--- DIRECTIONS FOR THIS TASK ---
From the first line to the last, copy the data below word for word.

--- RECORDS PROVIDED ---
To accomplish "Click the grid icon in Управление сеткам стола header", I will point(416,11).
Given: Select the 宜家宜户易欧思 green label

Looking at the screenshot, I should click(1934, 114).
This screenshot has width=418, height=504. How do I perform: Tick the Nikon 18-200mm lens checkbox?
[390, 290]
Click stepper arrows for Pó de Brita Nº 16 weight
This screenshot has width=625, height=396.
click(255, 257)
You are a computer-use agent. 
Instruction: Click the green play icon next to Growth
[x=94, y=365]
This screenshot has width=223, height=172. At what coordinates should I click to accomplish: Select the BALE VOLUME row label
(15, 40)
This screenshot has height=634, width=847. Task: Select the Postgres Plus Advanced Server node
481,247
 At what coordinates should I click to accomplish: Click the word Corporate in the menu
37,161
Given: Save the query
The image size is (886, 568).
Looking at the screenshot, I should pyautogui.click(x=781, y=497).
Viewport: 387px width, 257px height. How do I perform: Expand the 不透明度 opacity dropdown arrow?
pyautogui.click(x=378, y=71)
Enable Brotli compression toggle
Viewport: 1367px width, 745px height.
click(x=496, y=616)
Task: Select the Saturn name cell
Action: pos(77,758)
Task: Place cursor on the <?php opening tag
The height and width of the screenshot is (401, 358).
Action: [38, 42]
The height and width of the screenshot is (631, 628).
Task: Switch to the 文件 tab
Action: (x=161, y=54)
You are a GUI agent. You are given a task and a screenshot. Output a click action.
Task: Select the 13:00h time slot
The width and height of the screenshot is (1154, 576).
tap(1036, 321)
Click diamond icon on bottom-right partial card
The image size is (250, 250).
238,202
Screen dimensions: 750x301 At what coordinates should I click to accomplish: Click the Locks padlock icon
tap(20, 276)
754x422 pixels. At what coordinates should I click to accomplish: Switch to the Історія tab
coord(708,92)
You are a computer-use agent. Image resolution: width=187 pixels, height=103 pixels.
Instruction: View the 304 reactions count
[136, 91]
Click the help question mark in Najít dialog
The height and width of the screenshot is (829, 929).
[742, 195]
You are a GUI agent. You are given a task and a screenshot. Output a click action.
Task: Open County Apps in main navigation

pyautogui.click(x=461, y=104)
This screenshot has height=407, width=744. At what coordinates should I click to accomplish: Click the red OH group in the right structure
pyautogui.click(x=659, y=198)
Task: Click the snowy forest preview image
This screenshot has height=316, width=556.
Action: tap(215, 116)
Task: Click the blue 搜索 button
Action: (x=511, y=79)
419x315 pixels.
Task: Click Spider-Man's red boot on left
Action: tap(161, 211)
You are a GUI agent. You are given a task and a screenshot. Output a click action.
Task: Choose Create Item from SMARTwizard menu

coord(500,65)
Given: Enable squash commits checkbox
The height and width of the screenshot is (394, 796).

--- RESULT ---
To accomplish "Click the grid icon in Управление сеткам стола header", I will point(416,11).
Given: Select the 宜家宜户易欧思 green label

Looking at the screenshot, I should click(1934, 114).
This screenshot has width=418, height=504. How do I perform: Tick the Nikon 18-200mm lens checkbox?
[390, 290]
Click stepper arrows for Pó de Brita Nº 16 weight
This screenshot has width=625, height=396.
click(255, 257)
You are a computer-use agent. 
Instruction: Click the green play icon next to Growth
[x=94, y=365]
This screenshot has width=223, height=172. At what coordinates should I click to accomplish: Select the BALE VOLUME row label
(15, 40)
This screenshot has height=634, width=847. Task: Select the Postgres Plus Advanced Server node
481,247
 At what coordinates should I click to accomplish: Click the word Corporate in the menu
37,161
Given: Save the query
The image size is (886, 568).
Looking at the screenshot, I should pyautogui.click(x=781, y=497).
Viewport: 387px width, 257px height. How do I perform: Expand the 不透明度 opacity dropdown arrow?
pyautogui.click(x=378, y=71)
Enable Brotli compression toggle
Viewport: 1367px width, 745px height.
click(x=496, y=616)
Task: Select the Saturn name cell
Action: pos(77,758)
Task: Place cursor on the <?php opening tag
The height and width of the screenshot is (401, 358).
Action: [38, 42]
The height and width of the screenshot is (631, 628).
Task: Switch to the 文件 tab
Action: (x=161, y=54)
You are a GUI agent. You are given a task and a screenshot. Output a click action.
Task: Select the 13:00h time slot
The width and height of the screenshot is (1154, 576).
tap(1036, 321)
Click diamond icon on bottom-right partial card
The image size is (250, 250).
238,202
Screen dimensions: 750x301 At what coordinates should I click to accomplish: Click the Locks padlock icon
tap(20, 276)
754x422 pixels. At what coordinates should I click to accomplish: Switch to the Історія tab
coord(708,92)
You are a computer-use agent. Image resolution: width=187 pixels, height=103 pixels.
Instruction: View the 304 reactions count
[136, 91]
Click the help question mark in Najít dialog
The height and width of the screenshot is (829, 929).
[742, 195]
You are a GUI agent. You are given a task and a screenshot. Output a click action.
Task: Open County Apps in main navigation

pyautogui.click(x=461, y=104)
This screenshot has height=407, width=744. At what coordinates should I click to accomplish: Click the red OH group in the right structure
pyautogui.click(x=659, y=198)
Task: Click the snowy forest preview image
This screenshot has height=316, width=556.
Action: tap(215, 116)
Task: Click the blue 搜索 button
Action: (x=511, y=79)
419x315 pixels.
Task: Click Spider-Man's red boot on left
Action: tap(161, 211)
You are a GUI agent. You are given a task and a screenshot. Output a click action.
Task: Choose Create Item from SMARTwizard menu

coord(500,65)
Given: Enable squash commits checkbox
The height and width of the screenshot is (394, 796).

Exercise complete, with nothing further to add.